Analysis of variance: ANOVA

Chapter I Basics

Installation

First you will want to get the R environment. On this website, just choose the right installation for your operating system and you are ready to go.

IDE

IDE (Integrated Development Environment) for R is something nice to have. Because having an IDE can save you lots of time and problems as it has many useful functions. For example, you can directly view the dataset like an excel sheet or run your R script directly from the editor.

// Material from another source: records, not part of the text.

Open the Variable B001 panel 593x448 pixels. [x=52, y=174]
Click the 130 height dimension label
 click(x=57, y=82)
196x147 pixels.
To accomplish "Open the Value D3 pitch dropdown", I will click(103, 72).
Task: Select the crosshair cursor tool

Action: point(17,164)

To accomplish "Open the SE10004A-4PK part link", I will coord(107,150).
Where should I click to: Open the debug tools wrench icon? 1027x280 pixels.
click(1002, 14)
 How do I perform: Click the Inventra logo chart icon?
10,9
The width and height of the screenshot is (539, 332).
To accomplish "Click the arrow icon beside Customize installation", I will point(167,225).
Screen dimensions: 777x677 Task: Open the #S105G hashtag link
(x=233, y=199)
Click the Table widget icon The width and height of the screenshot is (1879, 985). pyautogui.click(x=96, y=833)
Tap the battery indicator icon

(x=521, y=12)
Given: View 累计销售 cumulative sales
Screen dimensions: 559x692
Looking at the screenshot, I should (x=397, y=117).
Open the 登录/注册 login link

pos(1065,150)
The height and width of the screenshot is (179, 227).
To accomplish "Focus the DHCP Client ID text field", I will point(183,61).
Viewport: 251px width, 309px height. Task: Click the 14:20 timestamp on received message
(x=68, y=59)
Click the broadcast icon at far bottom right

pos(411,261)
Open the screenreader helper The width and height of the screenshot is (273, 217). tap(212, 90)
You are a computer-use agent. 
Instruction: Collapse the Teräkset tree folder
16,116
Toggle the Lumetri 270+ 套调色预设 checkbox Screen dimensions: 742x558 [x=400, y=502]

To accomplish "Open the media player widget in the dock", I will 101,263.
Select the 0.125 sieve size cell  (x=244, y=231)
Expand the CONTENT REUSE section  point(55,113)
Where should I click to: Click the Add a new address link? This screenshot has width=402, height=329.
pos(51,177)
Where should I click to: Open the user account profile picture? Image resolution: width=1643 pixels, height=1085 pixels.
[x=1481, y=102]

Personally I use Rstudio, and I think it is the best, but there are several other options you can choose from such as Rattle and Rgedit.

rStudio

On the top left is the editor for your rScript. On the bottom left is the R Console where you can run the script. On the top right is a list of variables and environment values and on the bottom right is your current directory. If you want to run any particular segment of your R script, you can just highlight that segment and click the run bottom on the top, so that it will be run in your console.

R Basics

Now we can start talking about the R basics and get your hands dirty. I highly suggest you follow along to get yourself more familiar with working with R because R is famous for being unfriendly to newcomers. Even some of my friends who study computer science had a difficult time getting started with R.

Basic Data Types

Before we can make complex analysis using R, we want to know the elements of R just like if we want to cook a dish, we need to know about the ingredients first and then comes to recipe. In the world of R, everything has a type and there are five basic data types:

1. Numeric

Decimals values are called numeric and it is the default data type
x = 3.21
class(x)
## [1] "numeric"
x = 3
class(x)
## [1] "numeric"

We first set x to be 3.21 and the class function tells us which datatype on object is.

2. Integer

Integers cannot be decimals
x = as.integer(5)
class(x)
## [1] "integer"

x = 3.2
class(x)
## [1] "numeric"

x = as.integer(3.2)
x
## [1] 3
class(x)
## [1] "integer"

For the second 3.2 assignment, because we first cast it into an integer so the decimal part is truncated.

3. Logical

a = TRUE
b = FALSE
a & b
## [1] FALSE

4. Character

my_char = "Hello"
class(my_char)
## [1] "character"
numAsChar = as.character(3.2)
class(numAsChar)
## [1] "character"

After knowing most of the basic datatypes, we can move one step forward.

Dataframe

You may be wondering how those things are going to help me analyze data, and why do we need those datatypes at all? I hope you will find your answers as we progress. You know, having just one variable is boring, can we create a list of them? Yes we can by using vector and later you will find out how to can put multiple vectors together to create a dataframe which is essentially our dataset.

Creating a vector is simple you just need to use the c(...) command.
a = 2
b = "second"
c = 3.2
my_vector = c(a, b, c, 3.3)
my_vector
## [1] "2"      "second" "3.2"    "3.3"

We first create a couple variables, and then we put them all into my_vector.

Good now, imagine we have many vectors being put together, and we will get our dataframe!
name = c("R", "Python", "Matlab")
yearOfCreation = c(1993, 1989, 1970)
awesomeness = c("Oh yeah", "Ok", "Excuse me?")
df = data.frame(name, yearOfCreation, awesomeness)
df
##     name yearOfCreation awesomeness
## 1      R           1993     Oh yeah
## 2 Python           1989          Ok
## 3 Matlab           1970  Excuse me?

First we have a vector of programming languages, then we have a vector of numeric that entail when each language was created, in the end we give some of our opinions about each language. Hence, we can put those vectors into one big chunk, the dataframe. The layout of the dataframe looks like something we see in data analysis project.

Having learning the R basics and the some essential foundation of R, in the next chapter we can finally start exploring the true power of R by doing some exploratory analysis and find out the correlation between different variables in our data frame.